Stored records:
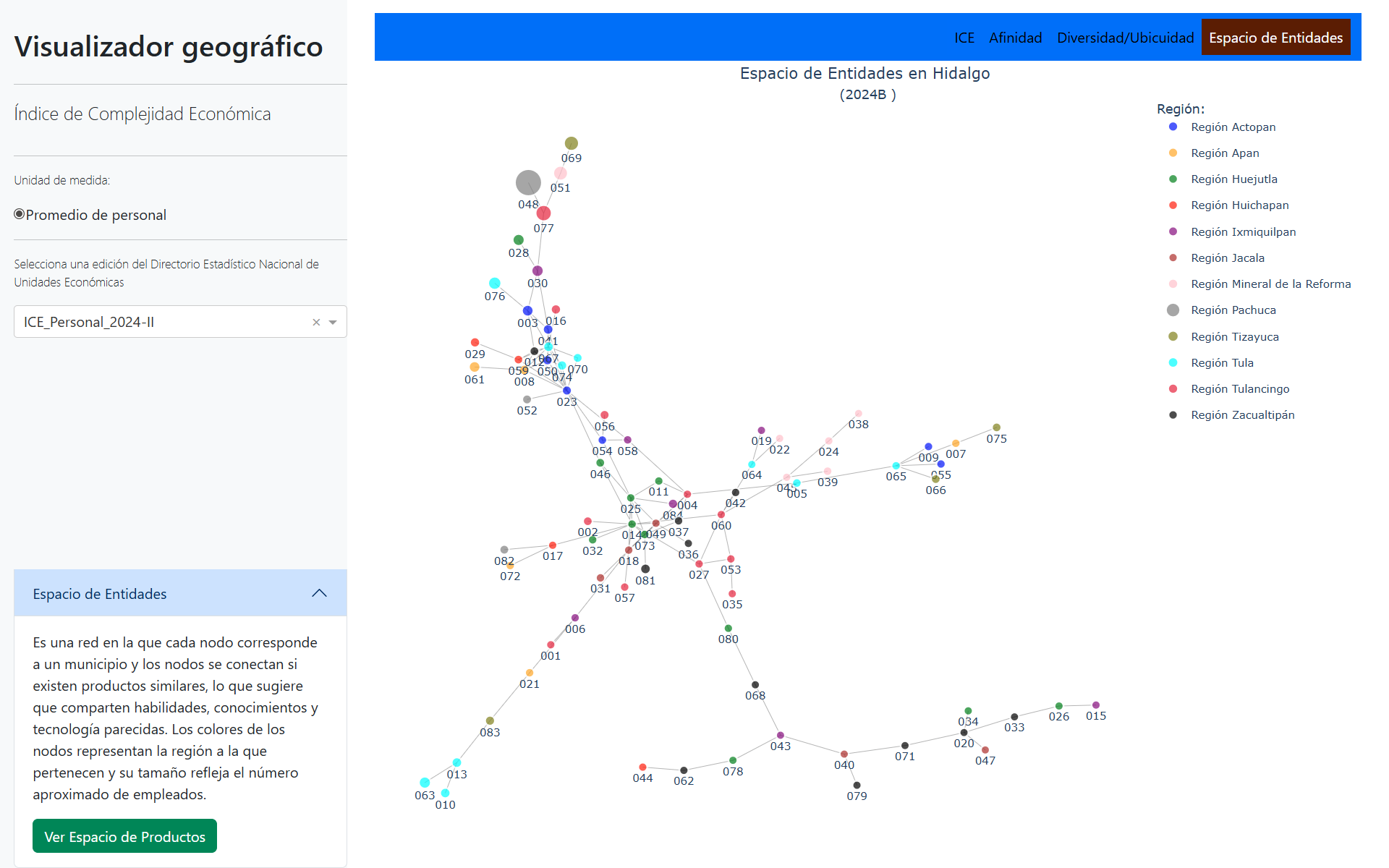
Task: Switch to the Afinidad tab
Action: (1015, 38)
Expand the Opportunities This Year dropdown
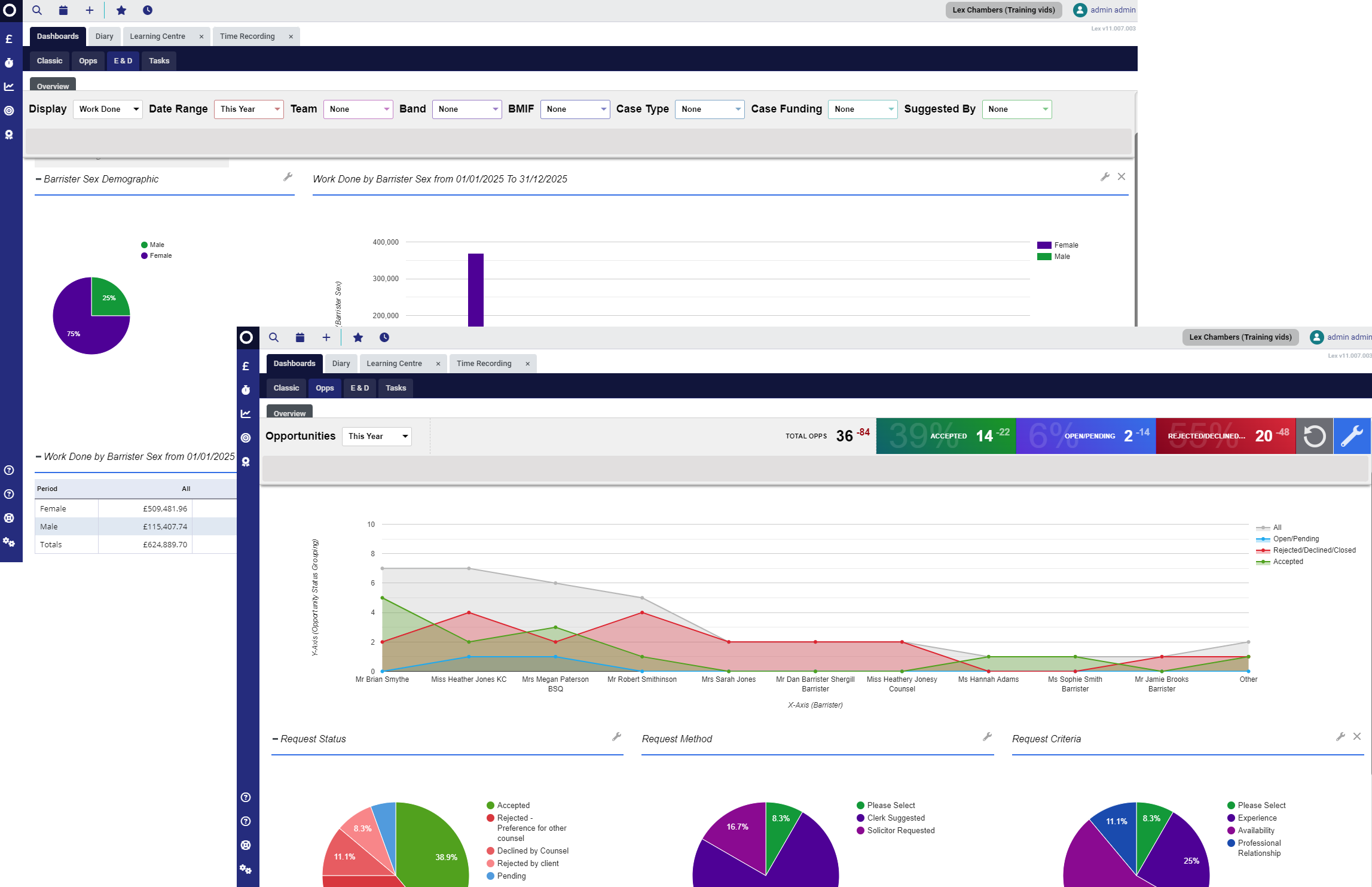The height and width of the screenshot is (887, 1372). (377, 436)
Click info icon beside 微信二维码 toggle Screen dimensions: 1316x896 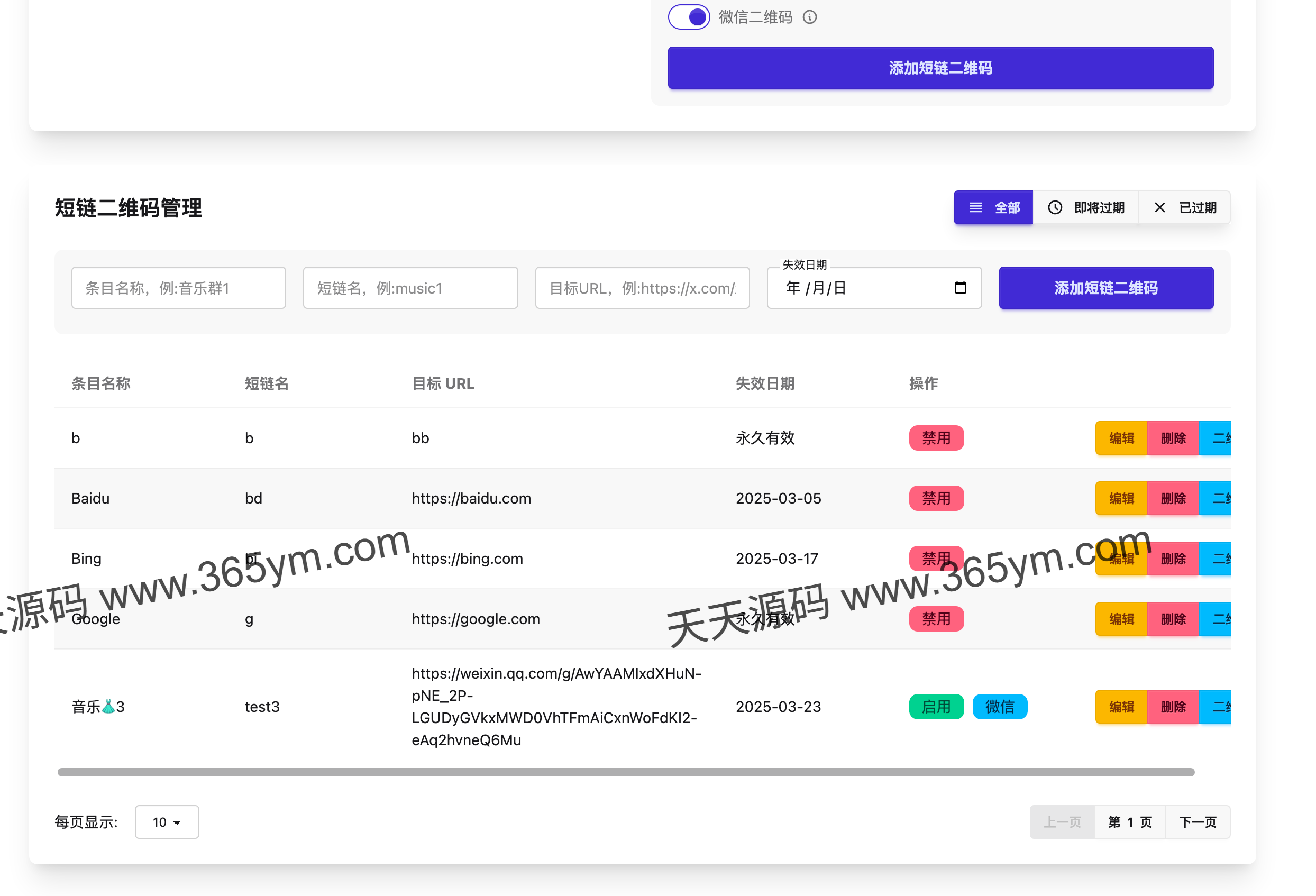(810, 17)
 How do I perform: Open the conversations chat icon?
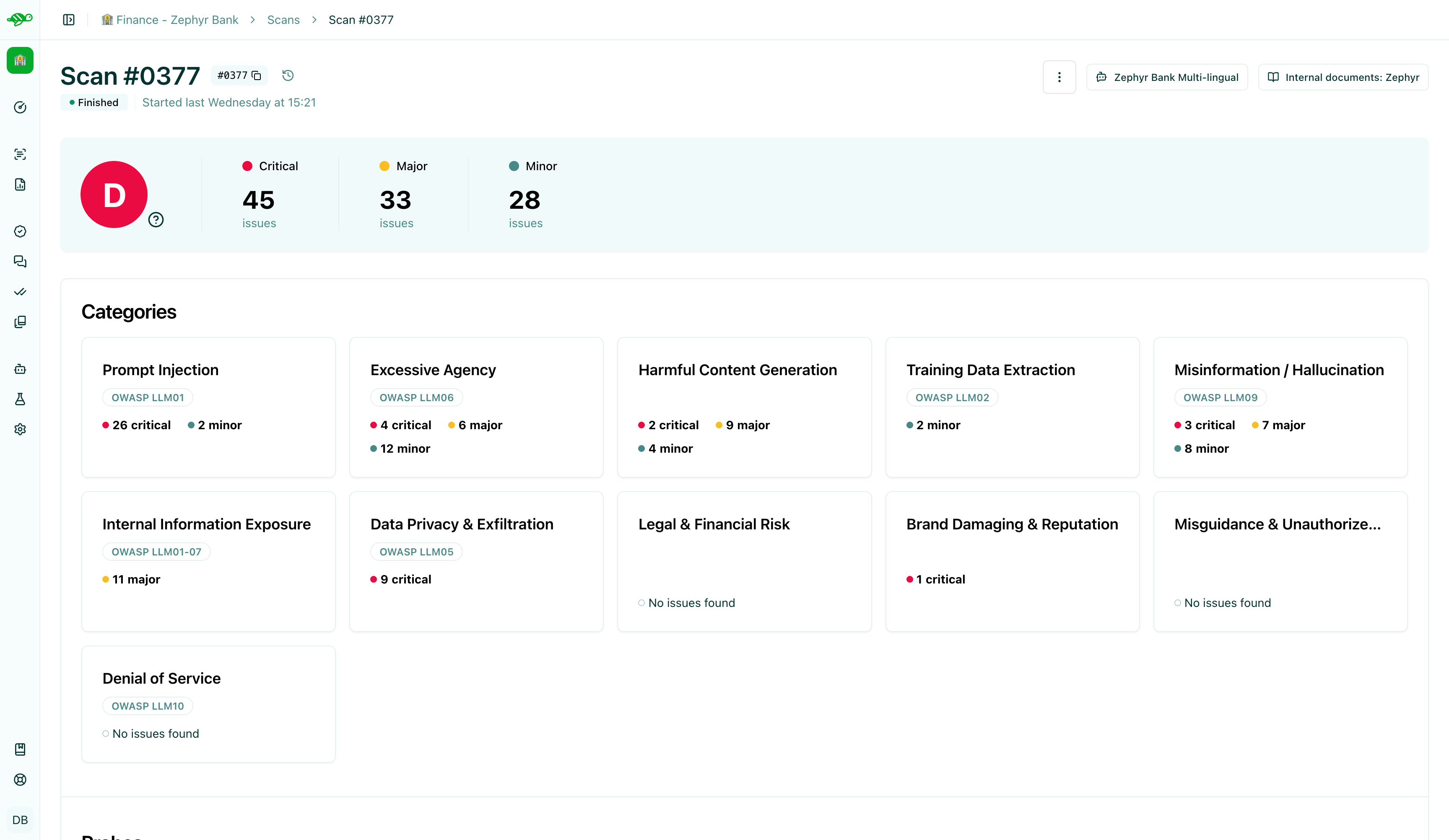(x=20, y=262)
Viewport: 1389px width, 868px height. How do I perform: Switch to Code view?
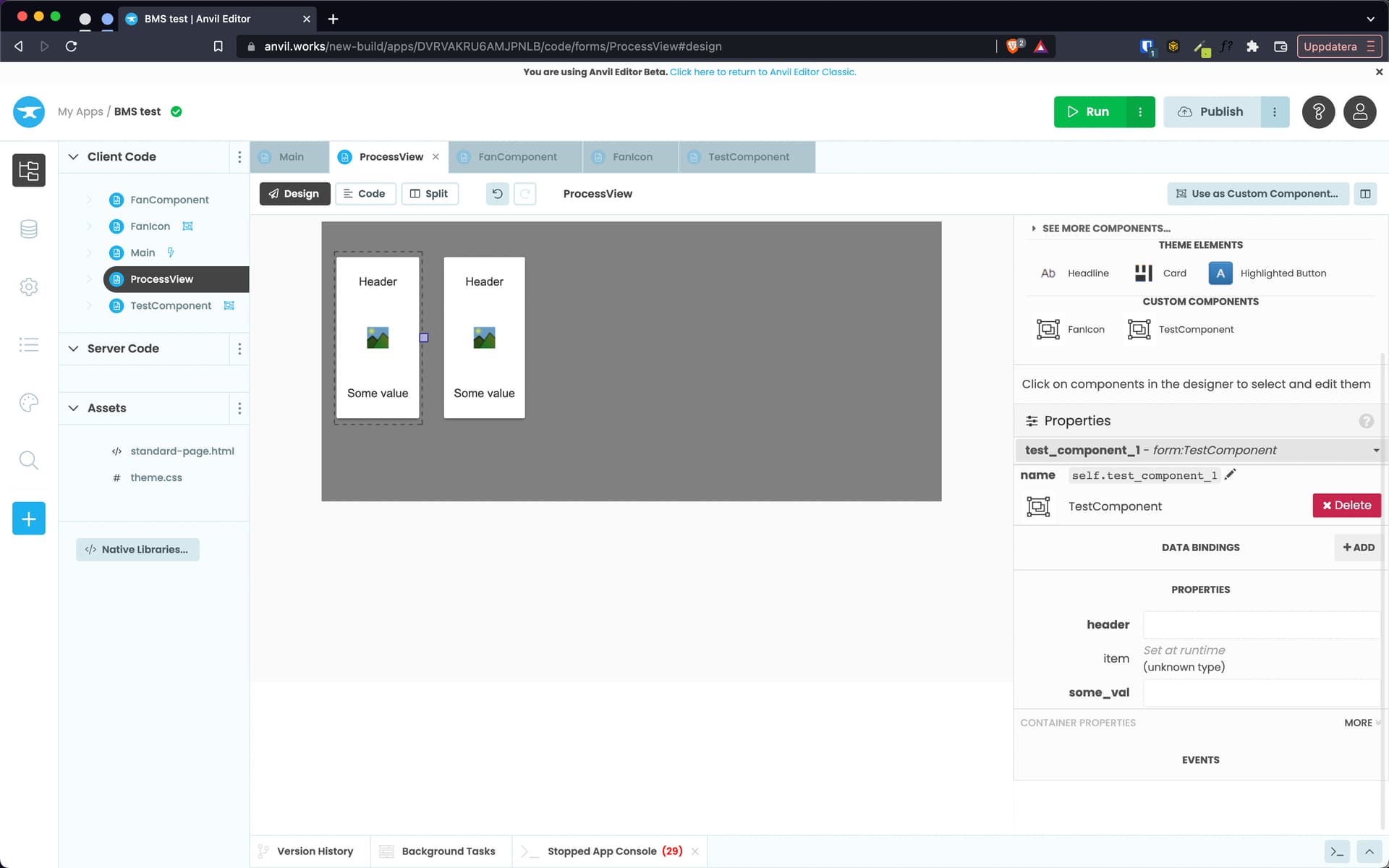(x=365, y=193)
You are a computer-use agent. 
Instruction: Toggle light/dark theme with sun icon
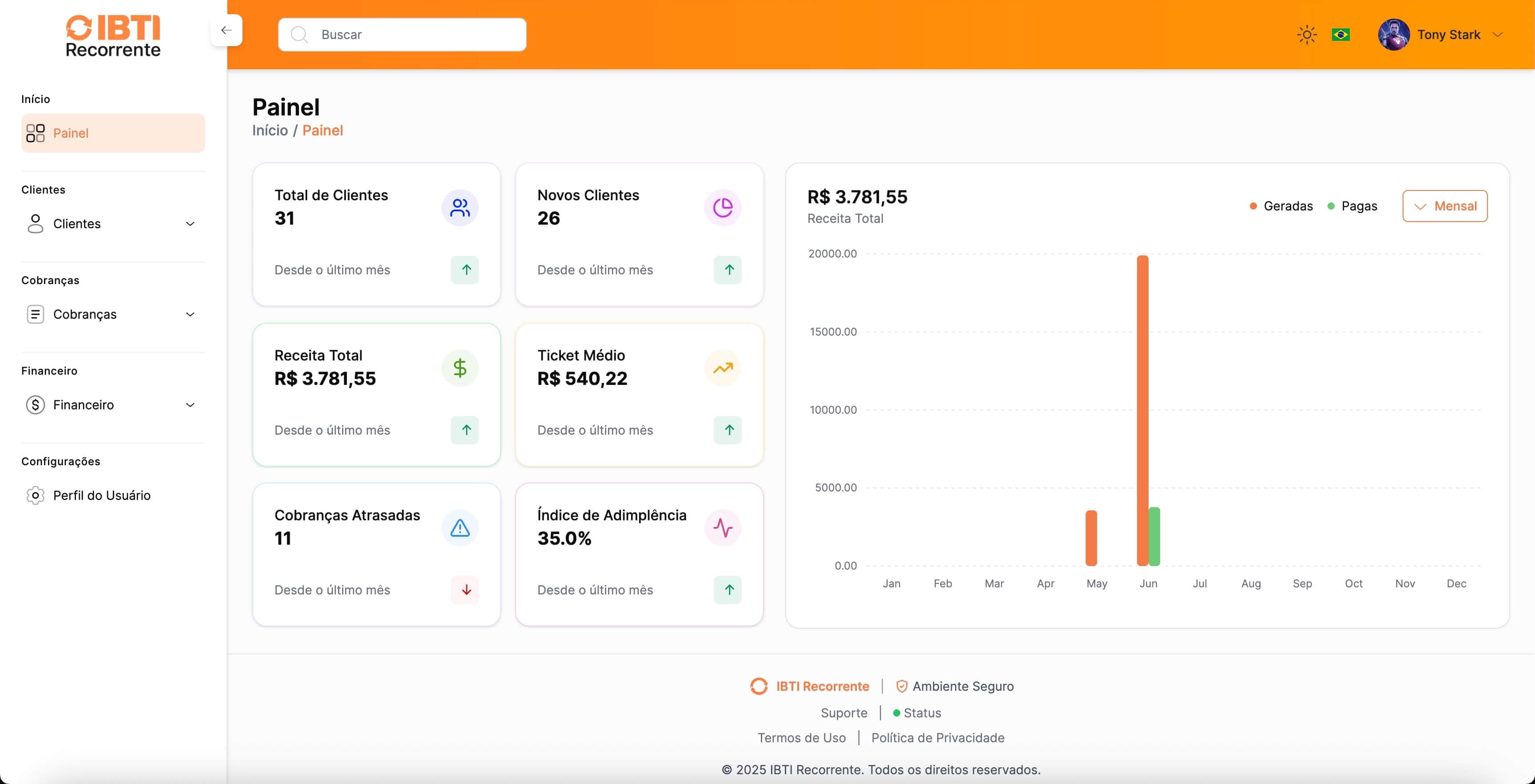pos(1306,35)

### [TASK GOAL]
The lines from the one containing "Instruction: Toggle light/dark" through the end of the data above are to be copied exactly, both ends included, and pictures are to be omitted.

### [YOUR SOLUTION]
Instruction: Toggle light/dark theme with sun icon
pos(1306,35)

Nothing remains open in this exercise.